コンフェデ杯初戦のメキシコ戦ではバロテッリ(中央)のゴールなどで勝利。徐々に調子を取り戻しつつある 【Getty Images】

 かくして迎えた初戦。6月16日の対メキシコは、仮に比較の対象を前述の2戦(対チェコ、ハイチ)に限ればではあるが、およそ同じチームとは言えないまでの集中力を見せて勝利をモノにした。

 試合後、プランデッリはこう述べている。
「トップコンディションにはまだまだほど遠い。だが、その中で選手たちはいまこの時点で持ち得るすべてのエネルギーを注いで全力を尽くしてくれた。大切なのはこのスピリットを取り戻したことだ」

 主将のブッフォンも次のように語っている。
「(圧倒的なボール支配率が示すように、試合の主導権は常にイタリアが握ってはいたが)それでも実際には非常に難しい試合だった。クロスバーに救われたが、あの前半の一発が決まっていれば流れはメキシコに傾いていただろう。より激しく、より高い集中力をもって次の試合に臨まなければならない」

 さらに、番記者として長く代表を見続けてきた『ガゼッタ』紙のマッシモ・チェッキーニも次のように指摘している。
「いわゆる典型的なカウンター狙いの相手に対して主導権を握るのは半ば必然。問題は、その引いた相手を崩すための手段に乏しいことにある。要するに、あえて相手にボールを持たせるなどという類いの駆け引きがまだできていない。それはつまり、“それだけの余裕がない”ということの証左であると言えるのではないか。この代表には幸いにもピルロがいるからゲームを作れてはいるが、仮に彼を欠くようなことになれば、間違いなくこのチームのポテンシャルは半分どころか7、8割方は落ちてしまうことになる」

 要するに、おそらくは過剰とも言うべき“ピルロ依存”。そしてもうひとつ。こと前線の話となれば、そこにはこれまた同じように過度なまでの“バロテッリ依存”がある。さらに、ブッフォンが指摘するように守備陣に付け入る隙がないというわけでは決してない。

攻守の切り替えの積極性がキーポイント

 とすれば、日本が採るべきイタリア戦の対策は自ずとこの3点が最優先となるだろう。もっとも、ピルロに対するマンマークはすでに過去の多くの試合が“ほぼ無効”であると証明しているため、日本のFWまたはトップ下3枚の1人をピルロ対策だけに使うのは建設的ではない。むしろ、そのピルロを“ある程度”は囲みながら、と同時にイタリアが打ってくる次の手(デ・ロッシまたはモントリーボに預けて、そこからサイドに展開)をつぶすことが肝要になる。プランデッリのイタリアが両サイドから仕掛ける攻めに高い比重を置いているため、その出所(起点)をあらかじめ抑えておけば展開の幅は極端に狭まることになる。

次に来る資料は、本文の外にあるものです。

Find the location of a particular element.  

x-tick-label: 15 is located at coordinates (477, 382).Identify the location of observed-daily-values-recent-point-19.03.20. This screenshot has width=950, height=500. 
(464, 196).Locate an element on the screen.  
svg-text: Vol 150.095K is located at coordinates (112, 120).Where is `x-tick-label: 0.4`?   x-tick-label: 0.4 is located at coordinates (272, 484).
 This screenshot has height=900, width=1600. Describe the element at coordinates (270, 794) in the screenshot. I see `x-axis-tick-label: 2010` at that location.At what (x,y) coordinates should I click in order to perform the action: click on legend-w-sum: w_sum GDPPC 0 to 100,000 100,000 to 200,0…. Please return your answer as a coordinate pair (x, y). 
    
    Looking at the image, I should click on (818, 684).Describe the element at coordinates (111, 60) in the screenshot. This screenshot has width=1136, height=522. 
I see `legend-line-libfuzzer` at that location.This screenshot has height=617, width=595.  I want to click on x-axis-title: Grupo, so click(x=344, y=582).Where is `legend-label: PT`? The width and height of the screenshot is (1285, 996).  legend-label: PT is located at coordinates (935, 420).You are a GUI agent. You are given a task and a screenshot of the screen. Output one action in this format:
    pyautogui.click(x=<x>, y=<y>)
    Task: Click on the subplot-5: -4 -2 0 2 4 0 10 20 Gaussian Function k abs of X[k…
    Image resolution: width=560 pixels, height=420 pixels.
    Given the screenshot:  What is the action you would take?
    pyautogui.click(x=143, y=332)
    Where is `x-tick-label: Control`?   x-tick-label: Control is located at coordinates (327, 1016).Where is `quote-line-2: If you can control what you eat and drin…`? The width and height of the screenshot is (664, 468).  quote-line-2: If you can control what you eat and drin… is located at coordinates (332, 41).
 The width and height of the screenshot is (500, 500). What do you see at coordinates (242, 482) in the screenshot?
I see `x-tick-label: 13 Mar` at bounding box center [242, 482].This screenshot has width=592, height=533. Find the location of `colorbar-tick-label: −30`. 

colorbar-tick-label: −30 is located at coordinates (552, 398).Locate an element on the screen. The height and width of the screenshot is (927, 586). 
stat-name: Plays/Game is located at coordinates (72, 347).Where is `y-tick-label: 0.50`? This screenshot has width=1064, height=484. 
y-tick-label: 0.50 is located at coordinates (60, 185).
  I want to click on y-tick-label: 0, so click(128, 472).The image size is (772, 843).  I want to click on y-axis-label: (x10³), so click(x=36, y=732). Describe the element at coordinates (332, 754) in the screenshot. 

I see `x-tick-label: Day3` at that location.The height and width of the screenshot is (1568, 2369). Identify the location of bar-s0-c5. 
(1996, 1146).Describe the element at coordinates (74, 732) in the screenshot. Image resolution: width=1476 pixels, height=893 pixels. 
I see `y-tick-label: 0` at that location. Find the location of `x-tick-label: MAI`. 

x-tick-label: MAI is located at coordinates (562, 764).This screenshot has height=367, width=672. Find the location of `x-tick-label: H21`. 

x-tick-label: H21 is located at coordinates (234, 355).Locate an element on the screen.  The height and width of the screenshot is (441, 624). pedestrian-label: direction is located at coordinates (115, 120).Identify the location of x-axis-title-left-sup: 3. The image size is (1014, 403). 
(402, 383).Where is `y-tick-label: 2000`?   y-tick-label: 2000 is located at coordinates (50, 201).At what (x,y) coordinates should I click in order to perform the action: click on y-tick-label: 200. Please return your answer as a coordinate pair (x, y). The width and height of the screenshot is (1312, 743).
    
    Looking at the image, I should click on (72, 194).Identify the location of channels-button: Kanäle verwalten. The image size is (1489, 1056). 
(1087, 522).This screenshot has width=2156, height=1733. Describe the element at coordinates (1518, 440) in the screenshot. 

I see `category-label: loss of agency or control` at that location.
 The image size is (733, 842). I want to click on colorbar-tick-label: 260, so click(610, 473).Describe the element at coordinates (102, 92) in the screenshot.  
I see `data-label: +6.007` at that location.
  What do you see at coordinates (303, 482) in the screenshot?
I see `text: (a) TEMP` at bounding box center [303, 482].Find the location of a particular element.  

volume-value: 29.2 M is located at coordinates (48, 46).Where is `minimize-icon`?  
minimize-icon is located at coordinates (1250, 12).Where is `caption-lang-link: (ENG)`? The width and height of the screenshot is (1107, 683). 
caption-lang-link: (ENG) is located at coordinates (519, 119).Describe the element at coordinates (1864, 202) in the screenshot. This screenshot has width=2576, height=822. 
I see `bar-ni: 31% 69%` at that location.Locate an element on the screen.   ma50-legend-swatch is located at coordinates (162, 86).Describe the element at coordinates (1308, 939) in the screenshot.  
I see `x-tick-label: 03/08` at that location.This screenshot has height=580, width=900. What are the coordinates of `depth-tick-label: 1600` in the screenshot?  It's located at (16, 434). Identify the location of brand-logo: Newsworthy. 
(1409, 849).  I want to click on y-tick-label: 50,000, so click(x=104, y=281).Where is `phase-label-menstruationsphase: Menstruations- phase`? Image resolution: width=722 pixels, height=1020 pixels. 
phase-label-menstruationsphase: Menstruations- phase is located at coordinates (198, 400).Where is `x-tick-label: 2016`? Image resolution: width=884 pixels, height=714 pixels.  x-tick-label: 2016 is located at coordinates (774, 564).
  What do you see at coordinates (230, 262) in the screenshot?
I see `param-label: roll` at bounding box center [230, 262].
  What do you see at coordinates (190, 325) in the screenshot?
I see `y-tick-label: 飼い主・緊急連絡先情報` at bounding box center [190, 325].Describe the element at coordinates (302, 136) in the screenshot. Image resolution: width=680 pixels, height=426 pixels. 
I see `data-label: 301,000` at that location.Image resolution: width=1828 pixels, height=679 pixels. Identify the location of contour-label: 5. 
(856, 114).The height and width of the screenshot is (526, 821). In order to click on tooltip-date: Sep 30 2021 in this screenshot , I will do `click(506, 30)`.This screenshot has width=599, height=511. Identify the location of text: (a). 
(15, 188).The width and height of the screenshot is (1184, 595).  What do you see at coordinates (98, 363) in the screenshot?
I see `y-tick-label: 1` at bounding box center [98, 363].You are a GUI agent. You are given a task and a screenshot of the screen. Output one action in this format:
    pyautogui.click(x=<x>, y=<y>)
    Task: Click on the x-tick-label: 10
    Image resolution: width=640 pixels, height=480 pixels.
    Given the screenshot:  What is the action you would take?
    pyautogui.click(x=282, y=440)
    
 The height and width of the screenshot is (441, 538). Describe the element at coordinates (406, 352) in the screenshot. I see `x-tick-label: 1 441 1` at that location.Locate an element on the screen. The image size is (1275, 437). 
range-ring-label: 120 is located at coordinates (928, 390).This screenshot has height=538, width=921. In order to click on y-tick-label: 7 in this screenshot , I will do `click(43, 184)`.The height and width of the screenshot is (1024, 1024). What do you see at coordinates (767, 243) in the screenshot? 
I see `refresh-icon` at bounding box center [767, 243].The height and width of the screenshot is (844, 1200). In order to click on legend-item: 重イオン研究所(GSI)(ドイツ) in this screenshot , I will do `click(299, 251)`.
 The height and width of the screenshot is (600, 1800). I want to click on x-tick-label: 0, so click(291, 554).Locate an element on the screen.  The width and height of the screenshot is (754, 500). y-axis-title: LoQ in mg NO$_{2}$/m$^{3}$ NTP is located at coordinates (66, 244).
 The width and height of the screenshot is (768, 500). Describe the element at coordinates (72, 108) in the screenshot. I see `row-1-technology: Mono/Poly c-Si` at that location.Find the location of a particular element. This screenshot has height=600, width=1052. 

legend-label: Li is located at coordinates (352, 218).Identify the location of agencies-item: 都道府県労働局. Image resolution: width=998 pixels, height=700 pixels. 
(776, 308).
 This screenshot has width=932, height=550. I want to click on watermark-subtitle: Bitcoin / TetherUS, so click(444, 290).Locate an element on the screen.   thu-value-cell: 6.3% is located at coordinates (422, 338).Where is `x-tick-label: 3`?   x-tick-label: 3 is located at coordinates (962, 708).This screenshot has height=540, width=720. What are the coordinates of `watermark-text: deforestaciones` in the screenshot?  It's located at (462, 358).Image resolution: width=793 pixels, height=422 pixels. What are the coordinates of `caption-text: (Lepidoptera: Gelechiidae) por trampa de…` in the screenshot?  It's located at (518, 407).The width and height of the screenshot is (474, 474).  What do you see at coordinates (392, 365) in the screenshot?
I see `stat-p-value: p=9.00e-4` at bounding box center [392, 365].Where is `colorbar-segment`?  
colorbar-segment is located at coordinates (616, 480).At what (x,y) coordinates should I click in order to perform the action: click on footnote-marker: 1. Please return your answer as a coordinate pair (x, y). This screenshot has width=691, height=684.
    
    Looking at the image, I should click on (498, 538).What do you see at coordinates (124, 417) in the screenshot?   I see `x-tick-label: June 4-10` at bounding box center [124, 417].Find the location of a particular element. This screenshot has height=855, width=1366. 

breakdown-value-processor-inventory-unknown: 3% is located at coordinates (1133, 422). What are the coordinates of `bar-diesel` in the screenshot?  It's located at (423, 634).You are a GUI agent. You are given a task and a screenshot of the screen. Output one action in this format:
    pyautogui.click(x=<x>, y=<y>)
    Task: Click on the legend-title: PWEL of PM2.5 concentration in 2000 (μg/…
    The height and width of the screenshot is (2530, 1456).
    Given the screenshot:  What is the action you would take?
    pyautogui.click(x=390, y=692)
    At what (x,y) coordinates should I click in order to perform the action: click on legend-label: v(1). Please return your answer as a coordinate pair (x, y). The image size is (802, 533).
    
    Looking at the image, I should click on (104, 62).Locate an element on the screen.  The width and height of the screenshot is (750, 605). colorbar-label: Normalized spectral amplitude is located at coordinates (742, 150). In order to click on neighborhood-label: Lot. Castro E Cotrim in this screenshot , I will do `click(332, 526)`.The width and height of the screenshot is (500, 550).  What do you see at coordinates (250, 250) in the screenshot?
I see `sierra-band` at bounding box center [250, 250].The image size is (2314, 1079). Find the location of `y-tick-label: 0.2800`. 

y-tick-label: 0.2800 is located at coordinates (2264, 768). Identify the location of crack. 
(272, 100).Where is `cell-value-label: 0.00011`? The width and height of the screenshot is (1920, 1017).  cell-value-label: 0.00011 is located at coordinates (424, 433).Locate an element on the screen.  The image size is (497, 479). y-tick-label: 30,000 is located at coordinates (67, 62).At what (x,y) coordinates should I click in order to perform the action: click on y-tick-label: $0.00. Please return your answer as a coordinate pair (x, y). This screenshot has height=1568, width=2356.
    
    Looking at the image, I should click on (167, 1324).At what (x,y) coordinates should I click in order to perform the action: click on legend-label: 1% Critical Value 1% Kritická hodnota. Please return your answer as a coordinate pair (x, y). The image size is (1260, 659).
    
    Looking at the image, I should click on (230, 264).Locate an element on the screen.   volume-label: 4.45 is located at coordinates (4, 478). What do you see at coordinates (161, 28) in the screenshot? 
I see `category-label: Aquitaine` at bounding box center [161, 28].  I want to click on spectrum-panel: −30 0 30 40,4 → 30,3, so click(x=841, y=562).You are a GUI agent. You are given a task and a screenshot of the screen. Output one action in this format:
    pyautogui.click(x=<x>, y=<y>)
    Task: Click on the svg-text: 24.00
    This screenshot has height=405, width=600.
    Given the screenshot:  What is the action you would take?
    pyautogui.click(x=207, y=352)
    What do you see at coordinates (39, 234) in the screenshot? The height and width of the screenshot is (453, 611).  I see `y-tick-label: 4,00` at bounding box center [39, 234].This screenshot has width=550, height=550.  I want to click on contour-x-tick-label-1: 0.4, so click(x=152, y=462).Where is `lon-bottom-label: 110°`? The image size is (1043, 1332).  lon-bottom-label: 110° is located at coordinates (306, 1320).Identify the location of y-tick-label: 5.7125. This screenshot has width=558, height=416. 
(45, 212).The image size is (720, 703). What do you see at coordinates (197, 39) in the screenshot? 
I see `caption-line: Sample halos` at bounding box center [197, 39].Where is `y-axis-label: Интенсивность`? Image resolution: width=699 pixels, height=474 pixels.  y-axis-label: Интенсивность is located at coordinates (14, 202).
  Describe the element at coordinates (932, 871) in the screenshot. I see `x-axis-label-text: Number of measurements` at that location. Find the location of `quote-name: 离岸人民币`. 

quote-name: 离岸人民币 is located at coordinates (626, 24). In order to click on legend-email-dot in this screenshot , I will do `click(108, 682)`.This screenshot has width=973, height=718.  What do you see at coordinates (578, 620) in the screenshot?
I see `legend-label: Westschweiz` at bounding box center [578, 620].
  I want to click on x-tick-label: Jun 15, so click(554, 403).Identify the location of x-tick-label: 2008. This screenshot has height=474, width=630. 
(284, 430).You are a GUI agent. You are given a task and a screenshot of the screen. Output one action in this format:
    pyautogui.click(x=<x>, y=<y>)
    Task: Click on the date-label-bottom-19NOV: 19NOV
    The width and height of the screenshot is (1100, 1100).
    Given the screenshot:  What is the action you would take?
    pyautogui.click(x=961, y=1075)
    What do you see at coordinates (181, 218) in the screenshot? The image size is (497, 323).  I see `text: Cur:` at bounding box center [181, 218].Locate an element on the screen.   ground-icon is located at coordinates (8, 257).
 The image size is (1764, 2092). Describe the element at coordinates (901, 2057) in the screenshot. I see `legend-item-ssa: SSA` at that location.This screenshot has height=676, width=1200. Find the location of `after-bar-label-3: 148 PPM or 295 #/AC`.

 そして対バロテッリに関しては、あの突破力を封じるために前を向かせないことは言うまでもないのだが、より効果的なのは、くさび(ポストプレー)に入ろうとするバロテッリの背後からの守りになる。端的に、ここでマークに入るセンターバック(CB)は背後に付いて反転を防ぐだけでなく、“削りに行く”必要がある。要するに、極めてベタな言い方だが、足首の辺りを狙うことでバロテッリを挑発すればいい。さきほども述べたように、前線におけるバロテッリ依存が高いのだから、このFWから平常心を奪うべく厳しく削れば、ほぼ100パーセントに近い確率であのFWは挑発に乗ってくるし、初戦の対メキシコでバロテッリはすでに警告を1枚もらっている。フェアプレーは確かに重要だが、ここで言う挑発とはあくまでも駆け引きの範疇(はんちゅう)に入ることだ。逆の見方をするまでもなく、日本のFW陣に対して例えばキエッリーニは間違いなくそれを容赦なく仕掛けてくる。CBの吉田麻也または今野泰幸だけでなく、両サイドバックの内田篤人と長友佑都も含めて、したたかで老獪(ろうかい)かつ狡猾(こうかつ)な守りができるか。この要素が持つ重要度は決して低くはないと見るべきだろう。

 そして最後に、もう1点。現イタリア代表の強みにして同時に弱点、いわば諸刃の剣とされるのが、これもまた往々にして“過度”になりがちな最終ラインからの組み立てだ。かつてのイタリア代表と言えばDFは前線に長いボールを蹴り込んで、それをFWが身体を張って拾い、味方の上がり(押し上げ)を待って左右に展開……というお決まりのパターンがあった。しかし、現代表はその主力をユベントス勢が占めるからこそ、とにかく徹底してGKを含む最終ラインから繋いで行こうとする。したがって、これまた実にシンプルな話になってしまうのだが、この組み立ての始まりに際して執拗(しつよう)に、しかも分厚くプレスを掛ける必要がある。サイドに追い込み、GKブッフォンに戻さざるを得ないように仕向け、いざGKブッフォンにボールが通ればその瞬間に逆サイドも含めて一斉に押し上げてはプレスを掛ける。もちろん、この瞬間こそ“対ピルロ”を徹底する必要があることは言うまでもない。

 とはいえ、当然のことながら、イタリアからすればそれ(敵のプレス)は織り込み済みであることを、こちら側も織り込み済みの上でのプレス、でなければならない。プランデッリが徹底して最終ラインからの組み立てにこだわるのは、意図的に敵のプレスを誘き寄せる(そのプレスに多くの人数を費やすよう仕向ける)という狙いがあるからだ。つまり、それ(敵の分厚い守備網)を自陣内でスリ抜けてしまえば、その時点にしてすでに敵の最終ラインは手薄になっているのだから、一気呵成(いっきかせい)にカウンターに持ち込めば数的優位を作れる可能性は高まる。

 つまる所、いわゆる攻守の切り替えにおいてどこまで積極的になれるかどうか。その上で、過度なピルロ対策に陥らず、ほどよくバロテッリを削り、両サイドの起点になるデロッシとモントリーボを徹底して封じる。以上のポイントに奏功すれば、互角もしくはそれ以上の戦いが可能になるだろう。日本代表には、それを可能にする能力があることは間違いない。